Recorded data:
-- Opening Marker --

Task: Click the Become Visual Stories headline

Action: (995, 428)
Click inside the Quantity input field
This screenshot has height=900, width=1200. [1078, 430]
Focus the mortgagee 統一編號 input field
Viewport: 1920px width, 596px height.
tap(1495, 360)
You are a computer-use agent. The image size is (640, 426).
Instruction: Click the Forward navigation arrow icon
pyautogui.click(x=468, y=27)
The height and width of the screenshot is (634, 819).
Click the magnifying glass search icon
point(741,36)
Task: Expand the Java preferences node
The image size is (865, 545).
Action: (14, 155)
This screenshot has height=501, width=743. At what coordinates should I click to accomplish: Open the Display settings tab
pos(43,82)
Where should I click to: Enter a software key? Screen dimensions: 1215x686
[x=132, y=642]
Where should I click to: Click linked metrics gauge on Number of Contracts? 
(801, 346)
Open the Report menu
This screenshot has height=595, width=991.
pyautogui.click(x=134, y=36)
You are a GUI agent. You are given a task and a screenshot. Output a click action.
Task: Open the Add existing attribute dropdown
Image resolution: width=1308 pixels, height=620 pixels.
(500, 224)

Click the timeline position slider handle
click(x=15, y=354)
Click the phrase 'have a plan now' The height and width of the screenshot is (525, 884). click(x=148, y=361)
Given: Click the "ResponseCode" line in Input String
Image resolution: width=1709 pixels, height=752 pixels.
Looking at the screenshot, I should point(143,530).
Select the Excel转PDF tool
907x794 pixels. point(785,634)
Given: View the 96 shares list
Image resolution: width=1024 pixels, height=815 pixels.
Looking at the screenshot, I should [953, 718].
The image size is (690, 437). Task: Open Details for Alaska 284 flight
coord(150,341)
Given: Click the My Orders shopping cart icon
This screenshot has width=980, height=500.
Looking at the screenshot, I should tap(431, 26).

-- Closing Marker --

* Work to complete *
Retype exactly the line with "Given: Click the My Orders shopping cart icon" and each line after it until the records end, and include no other line.

* Answer for the task *
Given: Click the My Orders shopping cart icon
This screenshot has width=980, height=500.
Looking at the screenshot, I should tap(431, 26).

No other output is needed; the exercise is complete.